Nelle ultime settimane, il settore gaming di Microsoft è stato travolto da una riorganizzazione profonda, terminata con licenziamenti. Diversi studi interni sono stati colpiti duramente, tra cui The Initiative, responsabile del remake di Perfect Dark, progetto ormai ufficialmente cancellato. La crisi non ha risparmiato nemmeno team storici come Arkane Austin ed elementi legati a Blizzard, segno evidente di un ridimensionamento che colpisce il cuore produttivo di Xbox.
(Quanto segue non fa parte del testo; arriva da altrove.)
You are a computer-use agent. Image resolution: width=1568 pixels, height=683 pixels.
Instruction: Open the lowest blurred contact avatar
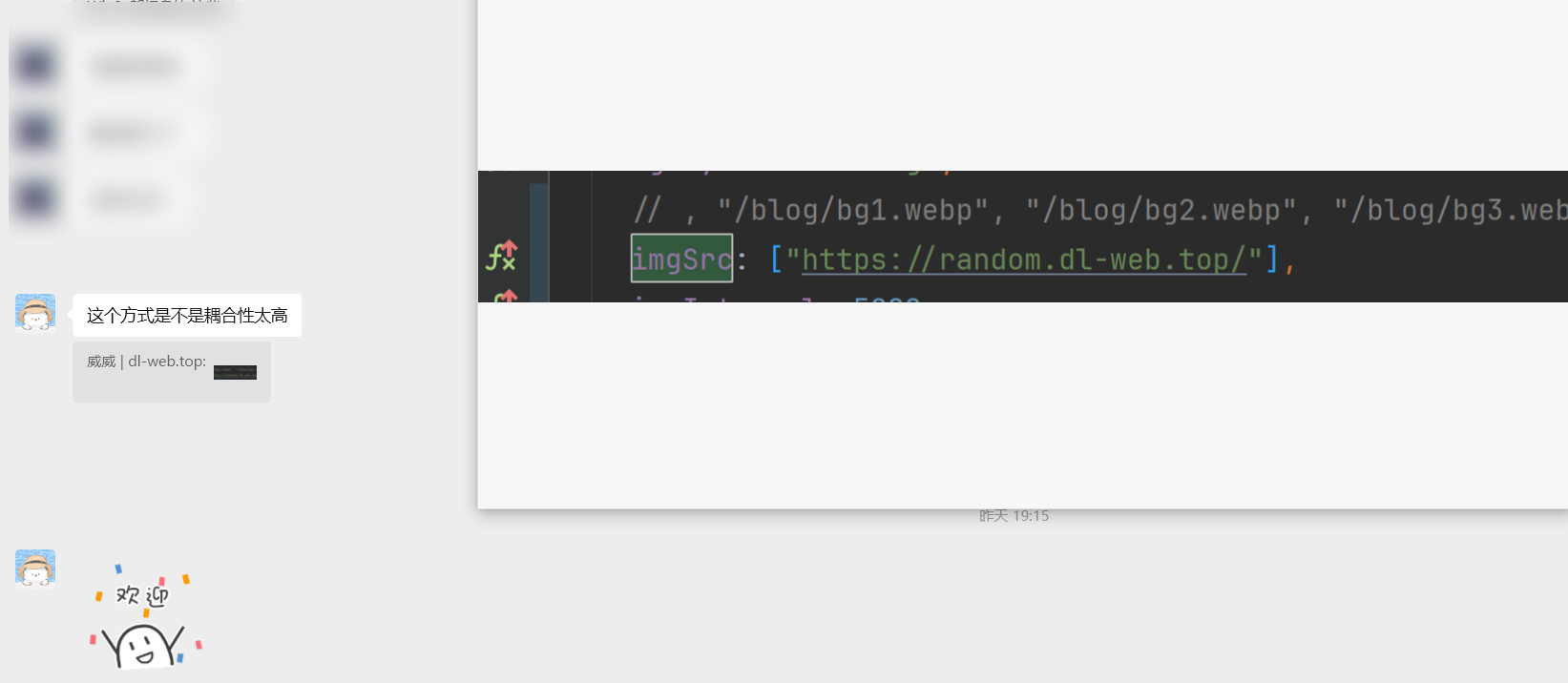click(35, 198)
La nuova visione Xbox: meno console, più identità
In mezzo a questa situazione un po’ disastrosa, si sono diffuse con insistenza voci su un possibile passo indietro di Phil Spencer, figura centrale nella strategia Xbox degli ultimi dieci anni. A far circolare l’indiscrezione è stato GhostOfHope, insider molto attivo sulla scena di Call of Duty, secondo cui Spencer avrebbe intenzione di abbandonare la guida di Xbox al termine dell’attuale generazione. A spegnere i rumor è intervenuta Kari Perez, responsabile comunicazione della divisione. Un messaggio poi riconfermato anche da Frank Shaw, portavoce di Microsoft, che ha definito infondate le voci su un suo addio.
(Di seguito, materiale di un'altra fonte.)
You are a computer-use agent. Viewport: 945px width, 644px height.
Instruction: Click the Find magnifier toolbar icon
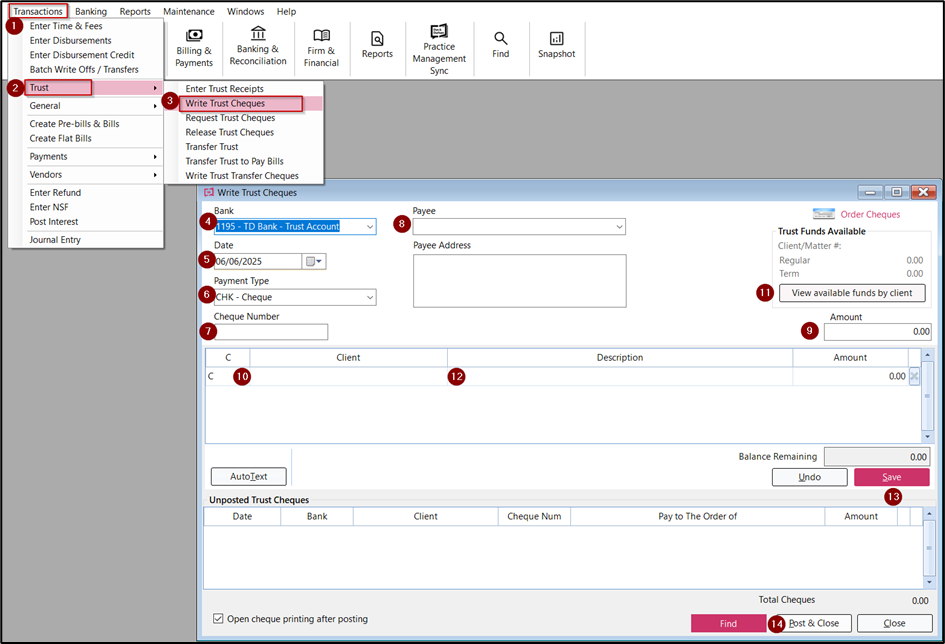point(500,45)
Più che un problema di leadership, oggi Xbox sembra vivere una profonda crisi identitaria. Dopo aver speso quasi 78 miliardi di dollari per acquisire colossi come Zenimax Media e Activision Blizzard, Microsoft si trova ora sotto pressione per produrre risultati effettivi. La strategia per ora adottata è quella di un modello multipiattaforma, con l’obiettivo di far diventare Xbox uno spazio di contenuti a cui accedere ovunque. Le console fisiche, in questa visione, sono destinate a un ruolo secondario.
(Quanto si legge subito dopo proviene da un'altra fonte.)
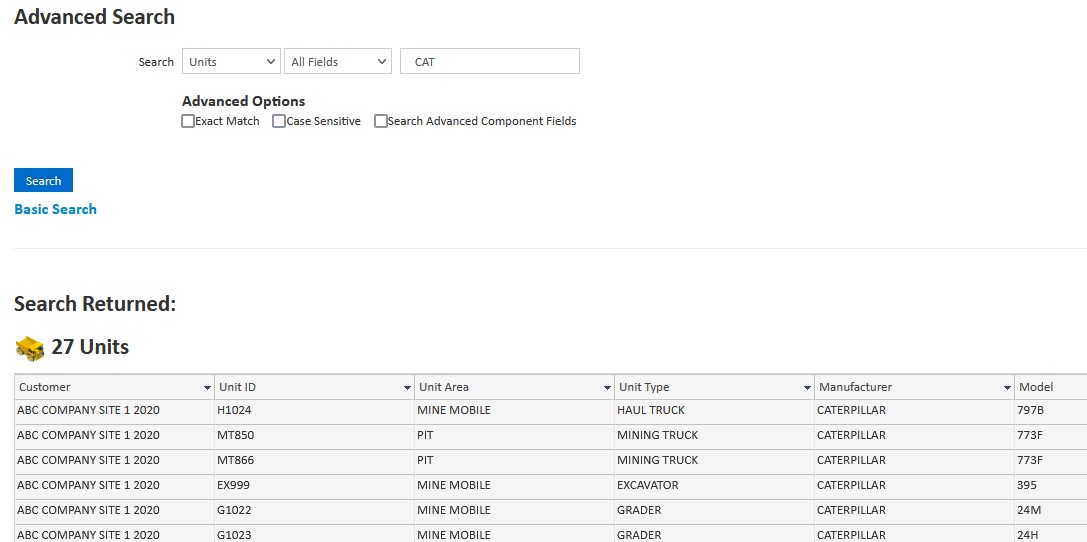Image resolution: width=1087 pixels, height=542 pixels.
Task: Expand the Units search type dropdown
Action: (231, 62)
Anche se Game Pass sia ancora al centro dell’offerta, i segnali dal mercato sono contraddittori. L’interesse sembra rallentare e la mancanza di esclusive forti penalizza l’identità Xbox. In questo quadro, la figura di Spencer resta centrale, ma è chiaro che la sua permanenza sarà valutata in base ai risultati nei prossimi mesi. Solo il tempo, quindi, potrà fornirci una risposta veritiera.